Well the issue at hand is that this is starting to get to the point that like the x86 arch, you cannot just move the NR_CPUS value upward and call it done. The kernel needs to keep some information on hand about the CPUs, it’s usually about 8KB per CPU. That is usually allocated on the stack which is a bit of special memory that comes with some assurances like it being continuous and when things go out of scope they are automagically deallocated for you.
However, because of those special assurances, just simply increasing the size of the stack can create all kinds of issues. Namely TLB missing, which one of the things to make CPUs go faster is to move bits of RAM into some special RAM inside the CPU called cache (which there’s different levels of cache and each level has different properties which is getting a bit too deep into details). The CPU attempts to make a guess as to the next bit of RAM that needs to move into cache before it’s actually needed, this called prediction. Usually the CPU gets it right but sometimes it gets it wrong and the CPU must tell the actual core that it needs to wait while it goes and gets the correct bit of RAM, because the cores move way faster than the transfer of RAM to the cache, this is why the CPU needs to move the bits from RAM into cache before the core actually needs it.
So keeping the stack small pretty much ensures that you can fit the stack into one of the levels of cache on the CPU and allows the stack to be fast and have all that neat automagical stuff like deallocation when it goes out of scope. So you just cannot increase the NR_CPUS value because the stack will just get too large to nicely fit inside the cache, so it’ll get broken up into “pages” with the current page in cache and the other one still in RAM and there will be swapping between the pages which can introduce TLB misses.
So the patch being submitted for particular configurations will set the CPUMASK_OFFSTACK flag. This moves that CPU information that’s being maintained to be off of the stack. That is to be allocated with slab allocation. Slab allocation is a kernel allocation algorithm that’s a bit different than if you did the usual C style malloc or calloc (which I will indicate that for any C programmers out there, you should use calloc first and if you have reasons use malloc. But calloc should be your go to for security reasons but I don’t want to paper over details here by just saying use calloc and never use malloc. There’s a difference and that difference is important in some cases).

──────────────────────────────

What is asked:
[A] Please revise the stretch of the kernel memory explanation from "Well the issue" through "deallocated for you.", putting "16KB" in place of "8KB".
[B] According to the kernel memory explanation, which flag does the submitted patch set for particular configurations?
The items have nothing to do with the kernel memory explanation.

──────────────────────────────

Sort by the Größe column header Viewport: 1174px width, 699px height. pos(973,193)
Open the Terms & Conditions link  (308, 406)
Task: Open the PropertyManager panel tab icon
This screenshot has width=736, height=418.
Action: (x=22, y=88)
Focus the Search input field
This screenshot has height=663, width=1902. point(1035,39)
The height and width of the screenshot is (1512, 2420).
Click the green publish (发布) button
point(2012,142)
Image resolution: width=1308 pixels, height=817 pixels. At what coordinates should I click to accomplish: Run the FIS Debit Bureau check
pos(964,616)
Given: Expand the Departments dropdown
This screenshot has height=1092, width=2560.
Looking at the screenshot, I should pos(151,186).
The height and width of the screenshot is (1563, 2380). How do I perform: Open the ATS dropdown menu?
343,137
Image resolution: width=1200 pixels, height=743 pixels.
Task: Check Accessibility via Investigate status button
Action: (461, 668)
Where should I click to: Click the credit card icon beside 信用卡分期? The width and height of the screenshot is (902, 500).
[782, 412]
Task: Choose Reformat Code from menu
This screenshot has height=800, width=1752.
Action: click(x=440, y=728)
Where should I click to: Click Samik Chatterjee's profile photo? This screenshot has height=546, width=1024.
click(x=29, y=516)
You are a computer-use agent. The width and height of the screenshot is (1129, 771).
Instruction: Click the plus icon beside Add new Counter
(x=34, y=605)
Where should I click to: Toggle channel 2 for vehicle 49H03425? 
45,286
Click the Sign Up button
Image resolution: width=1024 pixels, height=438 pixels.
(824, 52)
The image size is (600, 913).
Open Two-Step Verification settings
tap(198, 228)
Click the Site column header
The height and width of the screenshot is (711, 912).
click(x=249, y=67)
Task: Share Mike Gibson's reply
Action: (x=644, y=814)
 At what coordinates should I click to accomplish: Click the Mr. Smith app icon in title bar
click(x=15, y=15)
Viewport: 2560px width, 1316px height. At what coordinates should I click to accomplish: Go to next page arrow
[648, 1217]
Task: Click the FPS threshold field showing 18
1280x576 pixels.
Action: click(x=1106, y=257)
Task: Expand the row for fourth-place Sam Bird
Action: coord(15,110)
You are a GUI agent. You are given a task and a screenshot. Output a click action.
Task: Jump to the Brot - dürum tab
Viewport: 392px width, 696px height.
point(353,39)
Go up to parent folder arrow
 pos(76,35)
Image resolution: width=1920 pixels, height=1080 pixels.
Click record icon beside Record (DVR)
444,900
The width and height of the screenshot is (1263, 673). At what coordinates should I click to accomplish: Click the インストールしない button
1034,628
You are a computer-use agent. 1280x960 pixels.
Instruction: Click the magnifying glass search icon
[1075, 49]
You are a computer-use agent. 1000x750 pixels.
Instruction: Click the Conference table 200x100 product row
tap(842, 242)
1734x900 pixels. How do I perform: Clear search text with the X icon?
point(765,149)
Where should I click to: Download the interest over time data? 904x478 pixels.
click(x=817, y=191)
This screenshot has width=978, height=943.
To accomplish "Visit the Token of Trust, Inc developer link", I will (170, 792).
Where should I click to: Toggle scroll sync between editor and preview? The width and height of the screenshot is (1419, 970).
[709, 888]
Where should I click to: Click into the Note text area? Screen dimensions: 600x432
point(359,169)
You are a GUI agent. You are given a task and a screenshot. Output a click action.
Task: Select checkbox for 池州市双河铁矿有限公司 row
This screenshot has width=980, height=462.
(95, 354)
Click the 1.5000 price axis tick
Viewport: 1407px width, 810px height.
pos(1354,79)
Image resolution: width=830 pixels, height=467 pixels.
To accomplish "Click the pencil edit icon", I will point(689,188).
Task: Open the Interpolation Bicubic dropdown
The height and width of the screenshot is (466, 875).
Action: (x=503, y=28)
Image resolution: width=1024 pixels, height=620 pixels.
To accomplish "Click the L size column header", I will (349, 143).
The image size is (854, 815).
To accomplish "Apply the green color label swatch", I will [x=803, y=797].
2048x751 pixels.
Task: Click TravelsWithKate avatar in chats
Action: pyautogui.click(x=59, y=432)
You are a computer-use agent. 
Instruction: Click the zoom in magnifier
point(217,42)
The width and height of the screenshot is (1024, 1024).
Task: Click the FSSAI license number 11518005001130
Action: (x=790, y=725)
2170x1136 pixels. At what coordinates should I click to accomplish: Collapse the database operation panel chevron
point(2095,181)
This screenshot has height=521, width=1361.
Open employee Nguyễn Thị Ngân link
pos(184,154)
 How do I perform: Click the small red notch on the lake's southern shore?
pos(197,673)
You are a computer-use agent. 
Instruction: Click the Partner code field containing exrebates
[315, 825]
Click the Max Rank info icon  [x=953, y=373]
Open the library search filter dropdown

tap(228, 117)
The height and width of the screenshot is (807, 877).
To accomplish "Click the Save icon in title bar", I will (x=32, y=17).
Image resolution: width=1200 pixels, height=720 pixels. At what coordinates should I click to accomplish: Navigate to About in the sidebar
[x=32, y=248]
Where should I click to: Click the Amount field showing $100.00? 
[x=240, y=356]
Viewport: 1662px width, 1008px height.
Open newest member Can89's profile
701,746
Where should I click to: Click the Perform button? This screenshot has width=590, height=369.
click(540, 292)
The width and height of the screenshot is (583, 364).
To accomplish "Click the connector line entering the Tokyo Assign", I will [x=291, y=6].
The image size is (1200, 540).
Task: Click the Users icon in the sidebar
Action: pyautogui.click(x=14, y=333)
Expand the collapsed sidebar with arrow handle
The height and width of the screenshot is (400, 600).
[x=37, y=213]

──────────────────────────────

Solutions by task:
[A]
Well the issue at hand is that this is starting to get to the point that like the x86 arch, you cannot just move the NR_CPUS value upward and call it done. The kernel needs to keep some information on hand about the CPUs, it’s usually about 16KB per CPU. That is usually allocated on the stack which is a bit of special memory that comes with some assurances like it being continuous and when things go out of scope they are automagically deallocated for you.

[B] CPUMASK_OFFSTACK